+++ Extracted entries

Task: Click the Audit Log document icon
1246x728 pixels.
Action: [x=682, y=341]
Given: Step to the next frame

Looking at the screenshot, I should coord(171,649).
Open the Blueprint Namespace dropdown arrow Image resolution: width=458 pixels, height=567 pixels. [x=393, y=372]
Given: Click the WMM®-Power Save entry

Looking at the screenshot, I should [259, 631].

++++++
+++ Extracted entries

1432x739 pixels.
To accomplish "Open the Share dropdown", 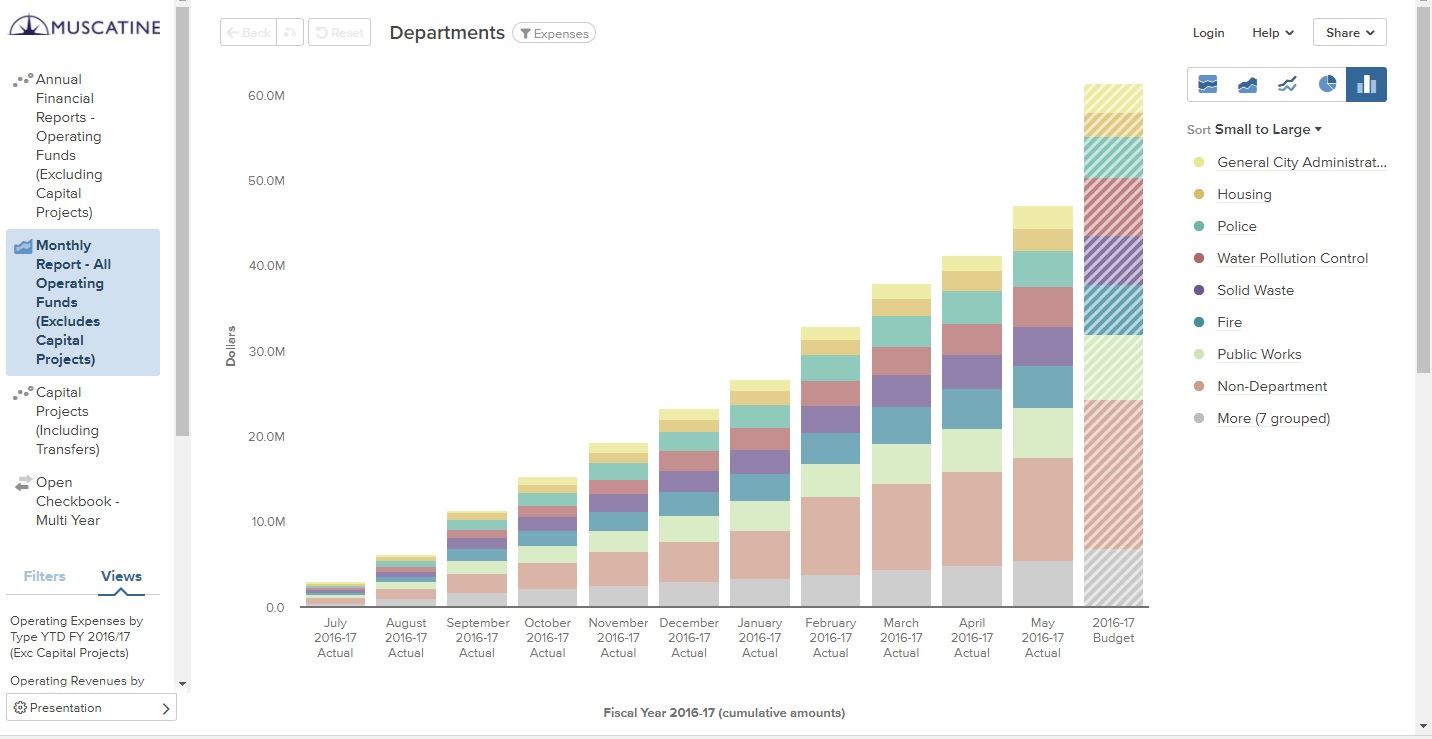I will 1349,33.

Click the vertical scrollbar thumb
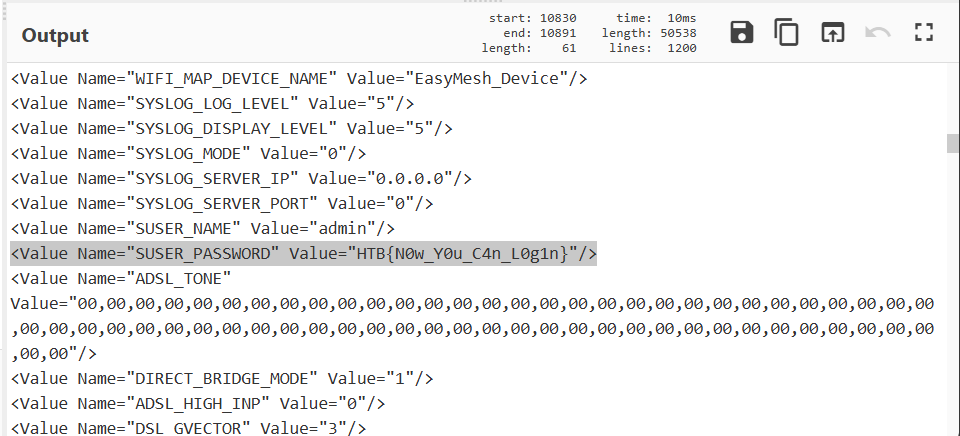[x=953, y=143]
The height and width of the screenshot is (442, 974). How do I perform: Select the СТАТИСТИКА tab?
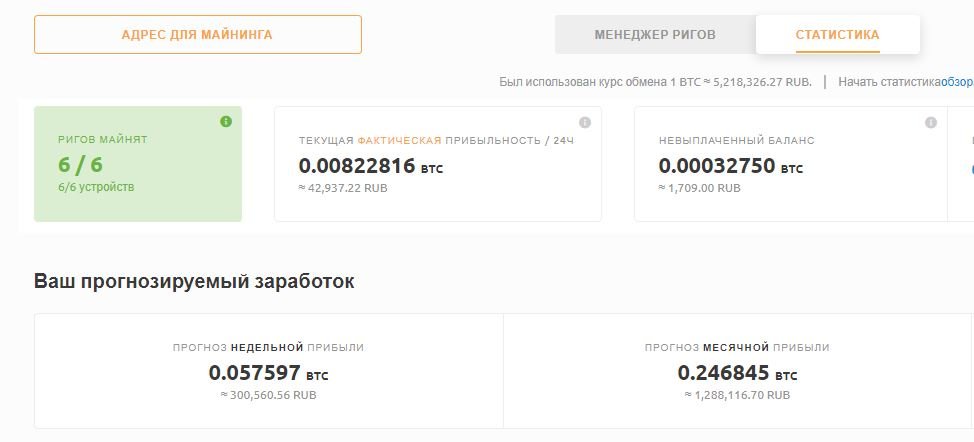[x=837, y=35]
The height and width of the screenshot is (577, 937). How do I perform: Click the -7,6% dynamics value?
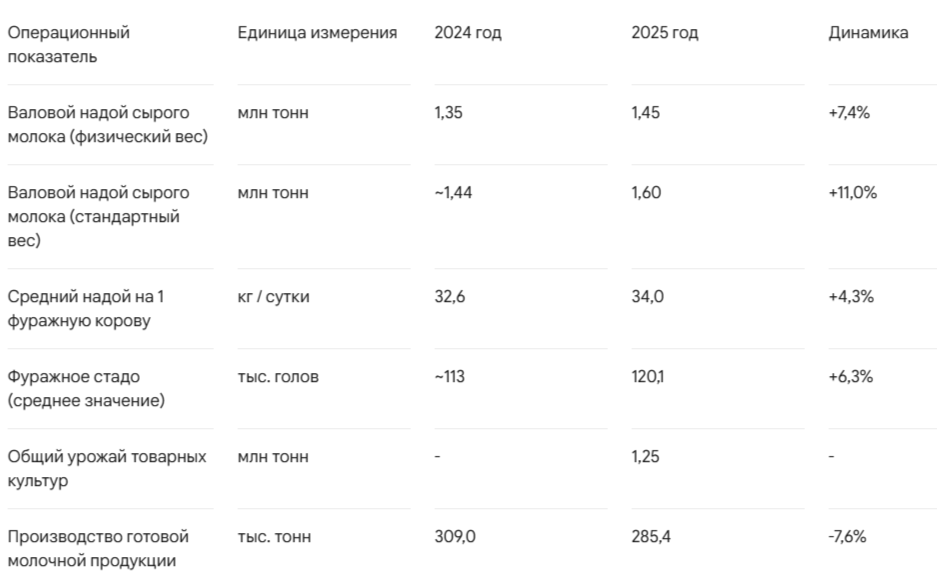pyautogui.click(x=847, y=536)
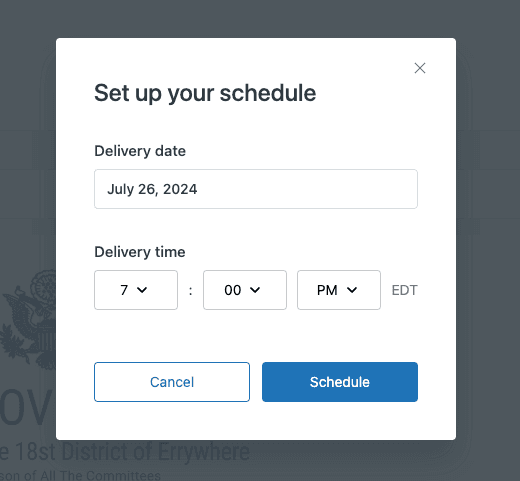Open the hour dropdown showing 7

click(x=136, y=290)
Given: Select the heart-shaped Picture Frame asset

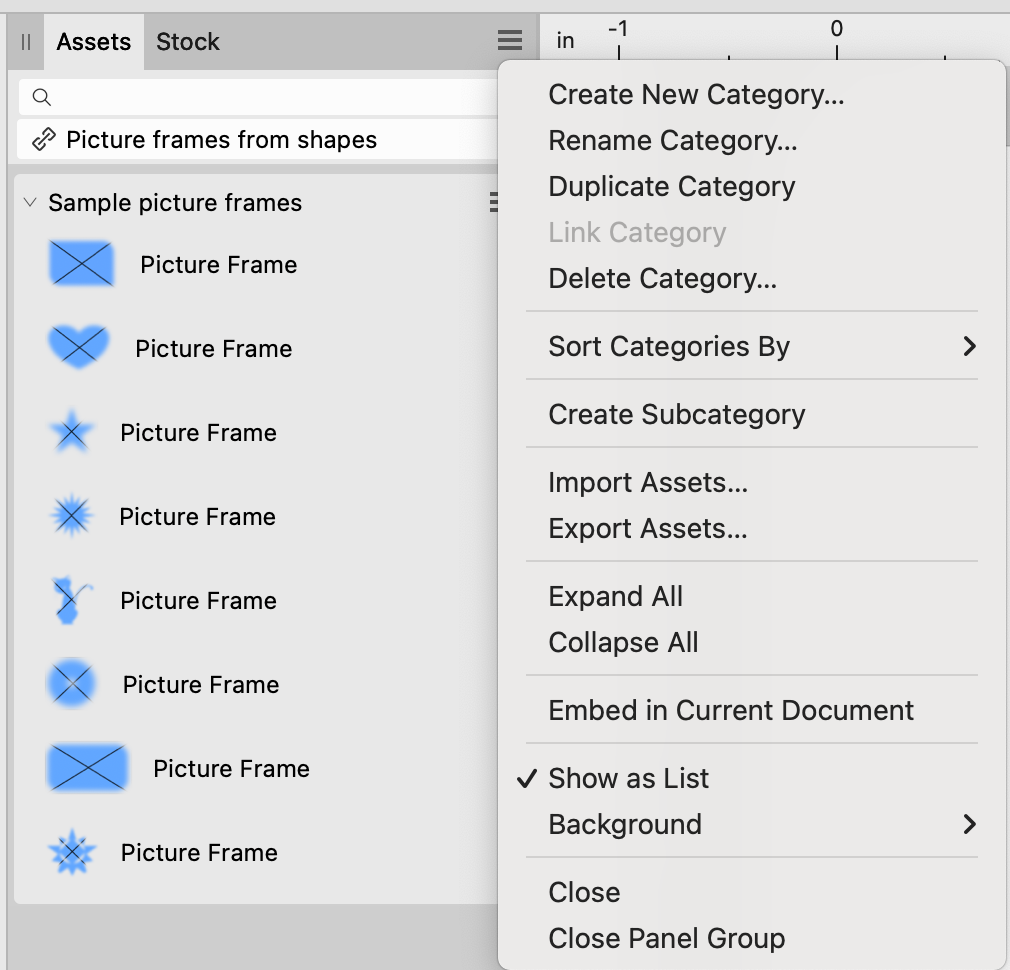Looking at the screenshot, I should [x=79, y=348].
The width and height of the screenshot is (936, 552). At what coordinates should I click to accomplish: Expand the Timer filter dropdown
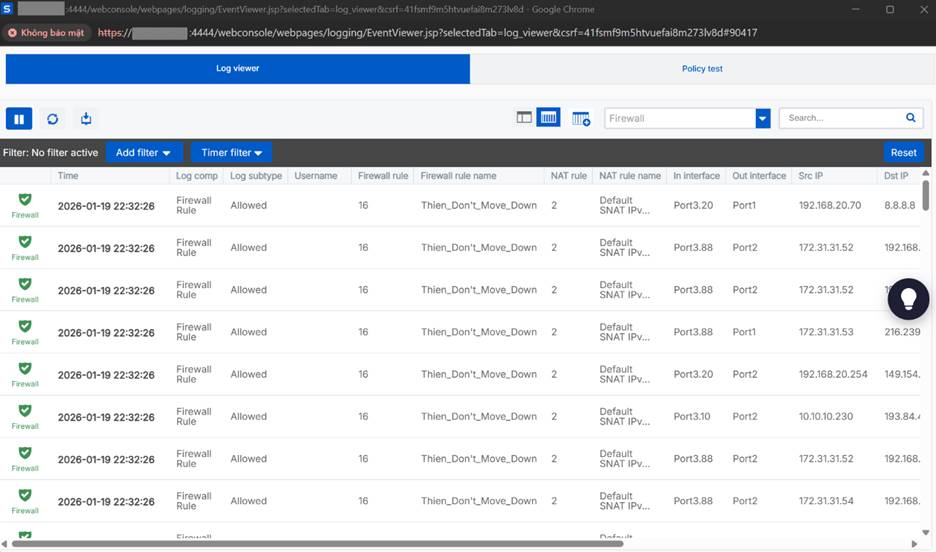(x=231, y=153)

++++++
+++ Extracted entries

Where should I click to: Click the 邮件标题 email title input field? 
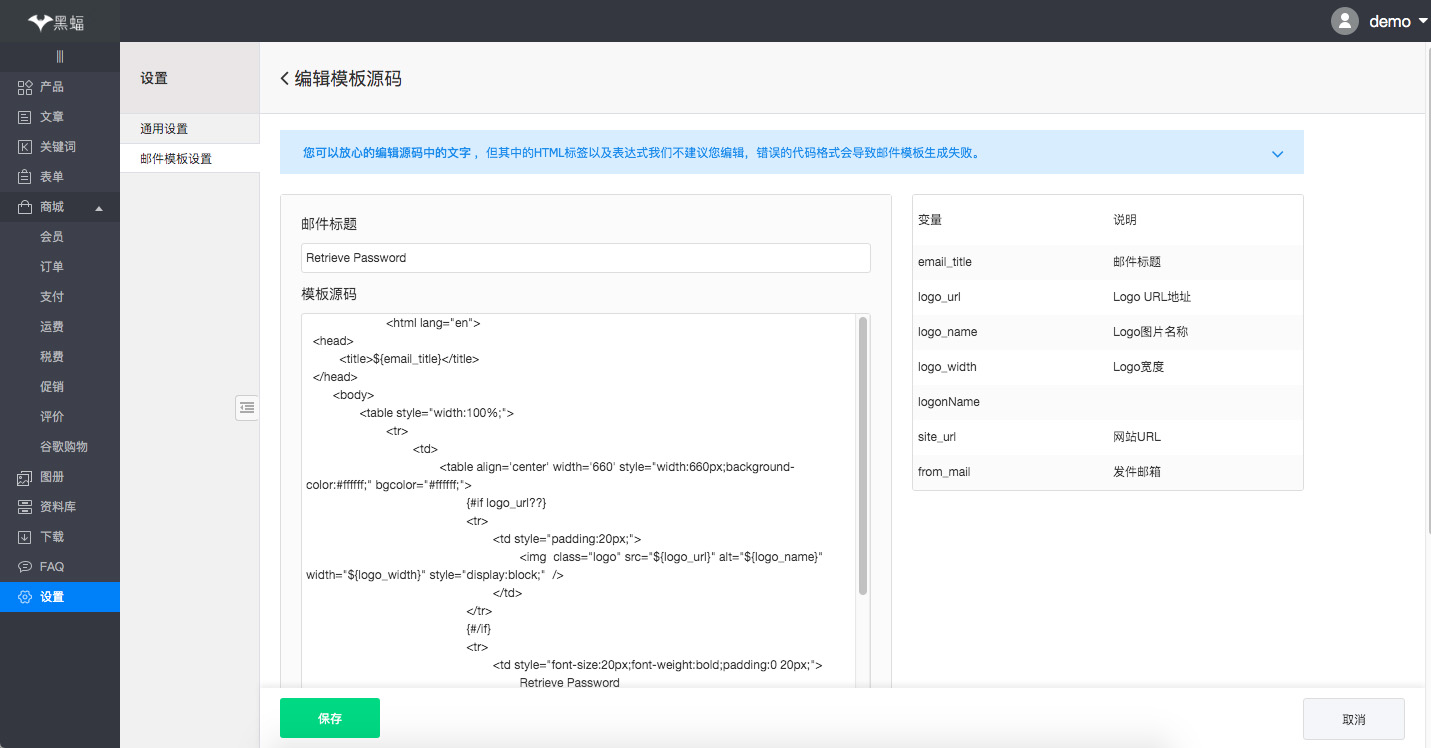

++++++

**What is required:** Using the data above, transcribe the lines that run from the line with "Task: Click the Audit Log document icon" to the line with "Open the Blueprint", both ends kept, and output nothing else.

**Exercise output:**
Task: Click the Audit Log document icon
1246x728 pixels.
Action: [x=682, y=341]
Given: Step to the next frame

Looking at the screenshot, I should coord(171,649).
Open the Blueprint Namespace dropdown arrow Image resolution: width=458 pixels, height=567 pixels. [x=393, y=372]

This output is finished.